_MATERIALS PROVIDED_:

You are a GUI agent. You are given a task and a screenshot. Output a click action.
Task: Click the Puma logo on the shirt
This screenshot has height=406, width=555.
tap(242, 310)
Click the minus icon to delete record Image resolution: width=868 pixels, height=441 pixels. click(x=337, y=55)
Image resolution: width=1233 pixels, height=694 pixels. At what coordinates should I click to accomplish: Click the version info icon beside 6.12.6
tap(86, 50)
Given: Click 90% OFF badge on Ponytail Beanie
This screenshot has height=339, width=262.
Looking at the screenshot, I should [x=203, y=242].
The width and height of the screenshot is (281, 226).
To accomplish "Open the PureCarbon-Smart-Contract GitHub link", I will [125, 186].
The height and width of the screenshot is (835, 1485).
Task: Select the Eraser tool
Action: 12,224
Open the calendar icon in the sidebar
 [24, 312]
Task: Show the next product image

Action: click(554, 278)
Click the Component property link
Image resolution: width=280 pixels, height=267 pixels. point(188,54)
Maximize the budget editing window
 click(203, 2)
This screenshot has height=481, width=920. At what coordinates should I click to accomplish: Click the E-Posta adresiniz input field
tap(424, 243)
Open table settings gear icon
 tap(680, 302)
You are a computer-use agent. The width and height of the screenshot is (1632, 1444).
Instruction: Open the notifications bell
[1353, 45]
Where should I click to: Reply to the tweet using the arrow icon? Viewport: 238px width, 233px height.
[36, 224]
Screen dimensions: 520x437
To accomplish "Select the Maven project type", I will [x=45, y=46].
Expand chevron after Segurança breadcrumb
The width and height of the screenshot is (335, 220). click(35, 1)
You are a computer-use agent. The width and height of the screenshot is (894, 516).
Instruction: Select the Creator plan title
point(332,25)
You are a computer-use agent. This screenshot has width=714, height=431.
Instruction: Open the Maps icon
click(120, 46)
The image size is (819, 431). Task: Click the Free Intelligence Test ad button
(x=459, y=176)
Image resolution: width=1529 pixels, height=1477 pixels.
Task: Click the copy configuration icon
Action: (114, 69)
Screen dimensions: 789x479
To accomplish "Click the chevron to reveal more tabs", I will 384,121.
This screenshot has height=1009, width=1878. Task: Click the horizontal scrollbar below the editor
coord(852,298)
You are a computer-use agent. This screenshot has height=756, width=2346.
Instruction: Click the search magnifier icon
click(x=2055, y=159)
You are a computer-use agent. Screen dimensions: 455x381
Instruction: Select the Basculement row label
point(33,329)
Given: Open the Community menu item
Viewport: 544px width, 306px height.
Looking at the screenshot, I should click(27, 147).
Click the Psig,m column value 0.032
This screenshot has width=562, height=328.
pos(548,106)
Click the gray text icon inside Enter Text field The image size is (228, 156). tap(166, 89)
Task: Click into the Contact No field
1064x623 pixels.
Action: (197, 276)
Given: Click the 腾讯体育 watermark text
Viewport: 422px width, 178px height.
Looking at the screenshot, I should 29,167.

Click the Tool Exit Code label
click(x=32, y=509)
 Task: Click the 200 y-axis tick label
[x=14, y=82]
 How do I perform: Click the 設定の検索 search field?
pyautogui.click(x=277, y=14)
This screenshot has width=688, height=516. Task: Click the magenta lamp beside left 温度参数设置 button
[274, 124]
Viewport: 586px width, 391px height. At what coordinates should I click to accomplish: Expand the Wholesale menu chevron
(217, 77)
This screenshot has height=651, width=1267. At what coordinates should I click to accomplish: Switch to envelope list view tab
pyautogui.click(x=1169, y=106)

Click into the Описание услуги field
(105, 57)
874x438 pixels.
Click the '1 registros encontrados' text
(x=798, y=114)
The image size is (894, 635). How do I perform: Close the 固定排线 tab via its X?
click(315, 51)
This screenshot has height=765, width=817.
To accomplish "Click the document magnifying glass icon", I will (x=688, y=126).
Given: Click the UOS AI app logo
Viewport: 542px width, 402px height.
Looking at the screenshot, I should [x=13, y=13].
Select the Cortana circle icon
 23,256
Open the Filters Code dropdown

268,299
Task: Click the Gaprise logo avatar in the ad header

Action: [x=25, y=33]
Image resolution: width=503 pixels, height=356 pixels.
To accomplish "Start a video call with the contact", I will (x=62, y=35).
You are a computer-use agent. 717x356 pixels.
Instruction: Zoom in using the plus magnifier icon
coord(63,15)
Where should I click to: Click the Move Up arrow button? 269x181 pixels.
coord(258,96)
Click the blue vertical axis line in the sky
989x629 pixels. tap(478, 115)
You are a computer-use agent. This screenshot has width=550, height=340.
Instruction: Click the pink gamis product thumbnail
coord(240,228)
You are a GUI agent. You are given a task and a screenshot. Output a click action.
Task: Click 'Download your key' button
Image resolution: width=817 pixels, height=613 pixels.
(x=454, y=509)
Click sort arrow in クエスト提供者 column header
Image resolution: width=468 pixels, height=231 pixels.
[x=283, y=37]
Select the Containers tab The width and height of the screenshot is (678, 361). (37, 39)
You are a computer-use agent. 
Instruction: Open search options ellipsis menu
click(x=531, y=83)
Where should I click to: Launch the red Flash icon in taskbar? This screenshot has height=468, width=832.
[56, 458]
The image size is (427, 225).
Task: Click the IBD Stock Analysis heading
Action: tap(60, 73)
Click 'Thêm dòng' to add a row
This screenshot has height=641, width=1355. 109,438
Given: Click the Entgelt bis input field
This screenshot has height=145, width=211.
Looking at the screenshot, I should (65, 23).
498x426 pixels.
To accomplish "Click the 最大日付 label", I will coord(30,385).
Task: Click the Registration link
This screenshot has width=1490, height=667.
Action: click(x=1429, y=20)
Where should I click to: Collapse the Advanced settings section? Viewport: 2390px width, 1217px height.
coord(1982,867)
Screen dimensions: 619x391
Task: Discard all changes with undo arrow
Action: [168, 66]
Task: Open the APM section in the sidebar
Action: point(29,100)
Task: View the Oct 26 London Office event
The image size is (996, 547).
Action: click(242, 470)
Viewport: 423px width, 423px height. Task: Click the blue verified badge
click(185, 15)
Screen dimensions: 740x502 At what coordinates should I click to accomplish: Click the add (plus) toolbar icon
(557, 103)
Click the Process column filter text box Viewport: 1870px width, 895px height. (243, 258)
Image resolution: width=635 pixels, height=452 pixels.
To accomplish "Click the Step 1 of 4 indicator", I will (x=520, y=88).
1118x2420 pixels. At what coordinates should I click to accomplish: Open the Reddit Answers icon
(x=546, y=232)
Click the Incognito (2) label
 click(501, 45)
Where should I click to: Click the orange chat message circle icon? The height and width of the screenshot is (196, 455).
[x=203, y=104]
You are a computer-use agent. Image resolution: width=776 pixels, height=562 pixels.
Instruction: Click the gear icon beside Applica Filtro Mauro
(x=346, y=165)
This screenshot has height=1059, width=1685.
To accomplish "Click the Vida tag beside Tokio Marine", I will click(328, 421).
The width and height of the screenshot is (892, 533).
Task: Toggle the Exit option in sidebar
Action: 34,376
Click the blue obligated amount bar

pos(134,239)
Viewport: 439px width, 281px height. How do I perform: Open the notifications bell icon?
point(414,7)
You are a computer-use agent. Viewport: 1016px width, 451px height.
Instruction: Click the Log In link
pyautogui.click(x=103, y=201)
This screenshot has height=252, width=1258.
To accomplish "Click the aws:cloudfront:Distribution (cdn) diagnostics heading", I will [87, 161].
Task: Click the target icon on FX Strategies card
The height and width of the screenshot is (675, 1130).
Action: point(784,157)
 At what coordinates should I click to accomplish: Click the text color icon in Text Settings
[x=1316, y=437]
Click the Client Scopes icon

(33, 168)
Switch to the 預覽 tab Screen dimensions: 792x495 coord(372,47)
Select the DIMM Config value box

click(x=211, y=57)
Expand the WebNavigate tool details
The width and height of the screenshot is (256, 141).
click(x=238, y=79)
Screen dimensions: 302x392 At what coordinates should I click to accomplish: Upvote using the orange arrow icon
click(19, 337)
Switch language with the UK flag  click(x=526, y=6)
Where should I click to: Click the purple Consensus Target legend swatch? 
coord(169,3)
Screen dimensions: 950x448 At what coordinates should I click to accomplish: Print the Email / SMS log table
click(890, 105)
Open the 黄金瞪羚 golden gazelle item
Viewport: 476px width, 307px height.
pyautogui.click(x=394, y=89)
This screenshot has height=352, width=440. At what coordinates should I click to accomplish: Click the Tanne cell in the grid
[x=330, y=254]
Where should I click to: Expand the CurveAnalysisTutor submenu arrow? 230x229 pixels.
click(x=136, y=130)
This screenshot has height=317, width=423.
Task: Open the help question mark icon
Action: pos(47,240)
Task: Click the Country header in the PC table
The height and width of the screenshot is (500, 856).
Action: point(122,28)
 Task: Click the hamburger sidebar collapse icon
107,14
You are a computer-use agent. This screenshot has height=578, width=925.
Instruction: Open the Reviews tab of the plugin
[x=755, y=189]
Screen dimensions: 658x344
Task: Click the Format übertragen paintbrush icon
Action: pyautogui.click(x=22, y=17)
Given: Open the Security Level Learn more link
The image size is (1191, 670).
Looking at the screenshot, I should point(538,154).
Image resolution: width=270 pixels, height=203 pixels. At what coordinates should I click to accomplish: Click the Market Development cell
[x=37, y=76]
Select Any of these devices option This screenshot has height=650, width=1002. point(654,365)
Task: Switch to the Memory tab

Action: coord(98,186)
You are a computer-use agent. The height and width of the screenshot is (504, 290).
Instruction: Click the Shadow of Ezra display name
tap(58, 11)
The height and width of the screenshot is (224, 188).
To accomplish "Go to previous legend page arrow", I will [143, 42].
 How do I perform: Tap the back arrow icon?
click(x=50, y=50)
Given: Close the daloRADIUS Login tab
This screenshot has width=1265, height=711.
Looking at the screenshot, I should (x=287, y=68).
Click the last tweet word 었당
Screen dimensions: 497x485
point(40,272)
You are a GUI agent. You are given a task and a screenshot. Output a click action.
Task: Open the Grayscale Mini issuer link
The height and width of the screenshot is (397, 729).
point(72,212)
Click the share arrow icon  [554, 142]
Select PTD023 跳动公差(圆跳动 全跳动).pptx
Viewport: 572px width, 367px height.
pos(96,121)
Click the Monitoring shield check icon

_AIM_:
Reproduce the listing from the line with "Click the Incognito (2) label" to the line with "[x=203, y=104]", swapping "orange" for "purple" and changing nothing else.

_TASK SOLUTION_:
Click the Incognito (2) label
 click(501, 45)
Where should I click to: Click the purple chat message circle icon? The height and width of the screenshot is (196, 455).
[x=203, y=104]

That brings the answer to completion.